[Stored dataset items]
***

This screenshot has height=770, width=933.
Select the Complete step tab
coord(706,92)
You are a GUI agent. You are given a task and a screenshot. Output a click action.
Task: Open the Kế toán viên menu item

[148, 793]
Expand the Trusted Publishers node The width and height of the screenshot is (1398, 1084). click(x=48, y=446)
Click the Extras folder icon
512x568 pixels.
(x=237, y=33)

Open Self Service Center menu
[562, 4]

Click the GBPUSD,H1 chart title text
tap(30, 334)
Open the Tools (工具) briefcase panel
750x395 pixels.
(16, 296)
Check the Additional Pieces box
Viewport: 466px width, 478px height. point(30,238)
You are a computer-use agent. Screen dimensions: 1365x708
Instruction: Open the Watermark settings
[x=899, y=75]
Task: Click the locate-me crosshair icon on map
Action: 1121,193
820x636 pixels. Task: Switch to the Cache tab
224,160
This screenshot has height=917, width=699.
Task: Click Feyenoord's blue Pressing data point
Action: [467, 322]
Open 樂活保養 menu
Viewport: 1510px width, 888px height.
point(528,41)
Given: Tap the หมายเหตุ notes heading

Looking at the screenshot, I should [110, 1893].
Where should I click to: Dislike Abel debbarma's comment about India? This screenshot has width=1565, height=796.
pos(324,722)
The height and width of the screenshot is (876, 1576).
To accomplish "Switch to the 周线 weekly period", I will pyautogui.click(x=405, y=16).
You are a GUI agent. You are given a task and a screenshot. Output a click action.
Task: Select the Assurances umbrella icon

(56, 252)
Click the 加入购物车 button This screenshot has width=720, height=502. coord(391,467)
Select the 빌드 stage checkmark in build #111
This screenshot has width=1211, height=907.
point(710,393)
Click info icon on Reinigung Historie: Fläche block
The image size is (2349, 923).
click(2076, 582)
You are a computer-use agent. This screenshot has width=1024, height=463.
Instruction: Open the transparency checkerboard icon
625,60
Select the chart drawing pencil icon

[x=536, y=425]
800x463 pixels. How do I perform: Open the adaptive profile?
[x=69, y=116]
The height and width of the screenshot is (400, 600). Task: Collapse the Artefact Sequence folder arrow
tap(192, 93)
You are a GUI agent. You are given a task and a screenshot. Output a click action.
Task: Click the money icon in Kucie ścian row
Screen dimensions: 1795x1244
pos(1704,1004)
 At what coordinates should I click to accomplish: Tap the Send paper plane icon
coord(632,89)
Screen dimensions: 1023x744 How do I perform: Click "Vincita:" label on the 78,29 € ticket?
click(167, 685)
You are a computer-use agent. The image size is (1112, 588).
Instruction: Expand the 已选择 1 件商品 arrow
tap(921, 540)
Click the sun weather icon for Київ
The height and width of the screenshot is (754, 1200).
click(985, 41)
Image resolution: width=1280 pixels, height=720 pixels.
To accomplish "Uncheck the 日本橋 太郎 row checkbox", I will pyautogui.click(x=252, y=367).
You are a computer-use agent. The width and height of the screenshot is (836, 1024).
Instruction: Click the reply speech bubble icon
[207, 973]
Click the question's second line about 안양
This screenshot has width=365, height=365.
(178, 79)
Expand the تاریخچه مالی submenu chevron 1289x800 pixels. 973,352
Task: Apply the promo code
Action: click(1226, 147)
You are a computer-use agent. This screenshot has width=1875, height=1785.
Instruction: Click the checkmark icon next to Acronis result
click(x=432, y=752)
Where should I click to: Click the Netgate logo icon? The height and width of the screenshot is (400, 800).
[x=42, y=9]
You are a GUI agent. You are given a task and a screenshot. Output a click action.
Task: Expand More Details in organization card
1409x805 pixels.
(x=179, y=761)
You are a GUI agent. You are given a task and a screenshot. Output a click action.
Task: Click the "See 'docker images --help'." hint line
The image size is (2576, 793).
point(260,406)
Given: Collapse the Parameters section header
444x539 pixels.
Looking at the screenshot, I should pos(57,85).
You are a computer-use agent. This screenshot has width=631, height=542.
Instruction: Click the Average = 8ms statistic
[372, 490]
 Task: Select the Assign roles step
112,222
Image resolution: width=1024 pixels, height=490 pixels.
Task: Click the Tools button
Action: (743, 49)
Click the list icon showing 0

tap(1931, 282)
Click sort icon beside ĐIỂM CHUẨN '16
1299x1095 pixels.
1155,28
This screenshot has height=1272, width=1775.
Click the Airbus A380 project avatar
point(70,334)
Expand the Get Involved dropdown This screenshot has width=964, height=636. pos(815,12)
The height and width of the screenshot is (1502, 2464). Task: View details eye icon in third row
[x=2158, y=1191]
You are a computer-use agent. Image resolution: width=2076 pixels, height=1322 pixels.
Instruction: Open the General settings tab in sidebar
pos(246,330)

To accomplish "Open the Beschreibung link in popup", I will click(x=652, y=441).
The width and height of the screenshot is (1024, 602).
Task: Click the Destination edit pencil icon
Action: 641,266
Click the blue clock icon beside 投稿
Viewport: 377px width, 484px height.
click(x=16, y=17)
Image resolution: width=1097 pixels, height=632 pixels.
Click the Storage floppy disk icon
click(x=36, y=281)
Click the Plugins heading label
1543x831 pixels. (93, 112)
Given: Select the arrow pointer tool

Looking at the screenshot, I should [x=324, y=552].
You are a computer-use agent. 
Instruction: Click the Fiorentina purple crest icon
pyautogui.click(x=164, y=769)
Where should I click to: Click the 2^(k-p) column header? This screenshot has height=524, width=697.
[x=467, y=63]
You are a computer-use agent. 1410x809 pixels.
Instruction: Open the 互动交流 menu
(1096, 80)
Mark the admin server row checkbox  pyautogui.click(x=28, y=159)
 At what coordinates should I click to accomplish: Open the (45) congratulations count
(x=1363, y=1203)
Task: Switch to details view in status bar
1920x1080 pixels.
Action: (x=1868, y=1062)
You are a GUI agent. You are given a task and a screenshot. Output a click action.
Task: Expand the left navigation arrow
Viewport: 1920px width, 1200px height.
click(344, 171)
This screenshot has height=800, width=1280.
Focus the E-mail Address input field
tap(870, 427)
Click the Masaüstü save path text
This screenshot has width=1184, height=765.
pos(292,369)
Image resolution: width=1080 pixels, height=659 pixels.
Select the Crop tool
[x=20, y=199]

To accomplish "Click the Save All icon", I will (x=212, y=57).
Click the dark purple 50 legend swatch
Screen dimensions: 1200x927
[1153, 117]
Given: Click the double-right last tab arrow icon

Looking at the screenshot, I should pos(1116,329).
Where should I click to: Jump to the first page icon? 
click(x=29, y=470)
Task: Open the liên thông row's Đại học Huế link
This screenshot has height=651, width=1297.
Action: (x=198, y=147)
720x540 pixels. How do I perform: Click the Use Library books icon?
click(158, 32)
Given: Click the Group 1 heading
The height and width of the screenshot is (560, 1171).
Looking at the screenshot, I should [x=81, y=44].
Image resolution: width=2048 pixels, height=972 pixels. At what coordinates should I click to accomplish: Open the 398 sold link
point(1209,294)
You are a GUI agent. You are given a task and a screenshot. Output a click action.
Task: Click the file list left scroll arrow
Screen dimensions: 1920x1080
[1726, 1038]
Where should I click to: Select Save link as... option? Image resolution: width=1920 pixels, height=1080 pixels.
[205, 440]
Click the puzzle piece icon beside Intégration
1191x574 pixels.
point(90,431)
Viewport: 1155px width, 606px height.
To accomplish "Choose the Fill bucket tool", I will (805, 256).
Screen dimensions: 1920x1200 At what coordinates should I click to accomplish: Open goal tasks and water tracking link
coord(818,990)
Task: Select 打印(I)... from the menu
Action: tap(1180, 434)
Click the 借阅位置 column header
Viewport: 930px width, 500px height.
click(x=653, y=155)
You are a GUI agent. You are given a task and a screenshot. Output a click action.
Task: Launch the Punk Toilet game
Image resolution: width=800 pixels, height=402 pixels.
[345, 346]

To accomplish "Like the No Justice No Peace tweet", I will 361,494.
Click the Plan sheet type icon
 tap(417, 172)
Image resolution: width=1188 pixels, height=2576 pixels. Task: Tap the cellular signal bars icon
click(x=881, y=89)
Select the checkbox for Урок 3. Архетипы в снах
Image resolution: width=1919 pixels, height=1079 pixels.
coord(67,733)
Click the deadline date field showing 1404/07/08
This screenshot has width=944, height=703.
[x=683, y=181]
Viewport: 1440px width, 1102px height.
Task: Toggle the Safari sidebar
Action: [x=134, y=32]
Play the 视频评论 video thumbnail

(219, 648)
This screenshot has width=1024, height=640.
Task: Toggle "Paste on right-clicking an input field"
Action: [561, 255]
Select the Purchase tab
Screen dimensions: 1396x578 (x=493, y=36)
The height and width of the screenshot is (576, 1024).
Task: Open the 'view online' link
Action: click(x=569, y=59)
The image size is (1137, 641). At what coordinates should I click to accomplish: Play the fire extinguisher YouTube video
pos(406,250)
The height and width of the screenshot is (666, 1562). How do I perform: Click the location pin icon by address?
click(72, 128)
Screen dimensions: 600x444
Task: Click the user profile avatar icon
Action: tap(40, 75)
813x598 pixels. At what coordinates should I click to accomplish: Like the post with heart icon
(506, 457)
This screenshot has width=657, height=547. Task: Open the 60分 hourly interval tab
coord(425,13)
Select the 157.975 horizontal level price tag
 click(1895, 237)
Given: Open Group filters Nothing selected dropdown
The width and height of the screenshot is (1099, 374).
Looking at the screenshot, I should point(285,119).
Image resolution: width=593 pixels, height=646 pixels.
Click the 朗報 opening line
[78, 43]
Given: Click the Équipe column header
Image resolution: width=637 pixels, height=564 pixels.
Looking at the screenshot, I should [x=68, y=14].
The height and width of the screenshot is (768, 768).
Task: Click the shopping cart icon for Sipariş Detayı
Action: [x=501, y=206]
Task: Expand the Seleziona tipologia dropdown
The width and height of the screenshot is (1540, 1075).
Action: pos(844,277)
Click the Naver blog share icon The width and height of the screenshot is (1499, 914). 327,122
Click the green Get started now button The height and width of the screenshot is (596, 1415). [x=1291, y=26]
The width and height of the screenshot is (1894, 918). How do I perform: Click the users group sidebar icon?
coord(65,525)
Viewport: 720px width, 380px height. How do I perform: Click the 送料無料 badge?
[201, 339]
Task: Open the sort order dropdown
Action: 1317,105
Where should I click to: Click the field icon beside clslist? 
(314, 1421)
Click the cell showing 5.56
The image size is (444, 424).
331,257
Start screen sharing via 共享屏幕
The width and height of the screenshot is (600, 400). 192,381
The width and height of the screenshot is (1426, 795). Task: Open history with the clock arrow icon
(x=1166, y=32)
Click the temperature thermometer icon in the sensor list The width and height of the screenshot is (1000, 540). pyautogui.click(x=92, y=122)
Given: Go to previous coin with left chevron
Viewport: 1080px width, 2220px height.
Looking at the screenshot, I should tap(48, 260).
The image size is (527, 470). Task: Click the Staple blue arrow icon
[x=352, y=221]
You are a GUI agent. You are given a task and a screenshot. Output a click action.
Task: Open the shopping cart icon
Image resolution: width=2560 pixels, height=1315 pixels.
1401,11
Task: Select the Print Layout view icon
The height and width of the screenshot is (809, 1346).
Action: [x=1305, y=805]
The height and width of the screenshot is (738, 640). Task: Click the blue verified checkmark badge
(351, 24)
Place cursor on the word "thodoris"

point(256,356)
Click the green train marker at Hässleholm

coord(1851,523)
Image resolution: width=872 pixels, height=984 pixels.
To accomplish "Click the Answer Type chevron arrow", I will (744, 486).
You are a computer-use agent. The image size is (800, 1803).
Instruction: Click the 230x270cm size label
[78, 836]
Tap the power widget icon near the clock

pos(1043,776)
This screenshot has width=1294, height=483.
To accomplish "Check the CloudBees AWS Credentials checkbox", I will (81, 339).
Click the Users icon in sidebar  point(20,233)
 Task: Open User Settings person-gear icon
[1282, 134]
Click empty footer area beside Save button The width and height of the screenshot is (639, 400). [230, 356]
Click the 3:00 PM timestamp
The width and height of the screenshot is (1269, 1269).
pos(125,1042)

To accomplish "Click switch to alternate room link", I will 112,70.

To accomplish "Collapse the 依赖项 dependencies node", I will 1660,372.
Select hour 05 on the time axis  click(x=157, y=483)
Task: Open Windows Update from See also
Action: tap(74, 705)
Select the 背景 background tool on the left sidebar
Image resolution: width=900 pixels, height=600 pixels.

***

**WHAT YOU HAVE TO DO:** Repeat word for word the part of the items that opens with the line containing "At what coordinates should I click to accomplish: Tap" and closes with the line containing "will pyautogui.click(x=252, y=367).", including both of those lines.

**WRITTEN RESPONSE:**
 At what coordinates should I click to accomplish: Tap the Send paper plane icon
coord(632,89)
Screen dimensions: 1023x744 How do I perform: Click "Vincita:" label on the 78,29 € ticket?
click(167, 685)
You are a computer-use agent. The image size is (1112, 588).
Instruction: Expand the 已选择 1 件商品 arrow
tap(921, 540)
Click the sun weather icon for Київ
The height and width of the screenshot is (754, 1200).
click(985, 41)
Image resolution: width=1280 pixels, height=720 pixels.
To accomplish "Uncheck the 日本橋 太郎 row checkbox", I will pyautogui.click(x=252, y=367).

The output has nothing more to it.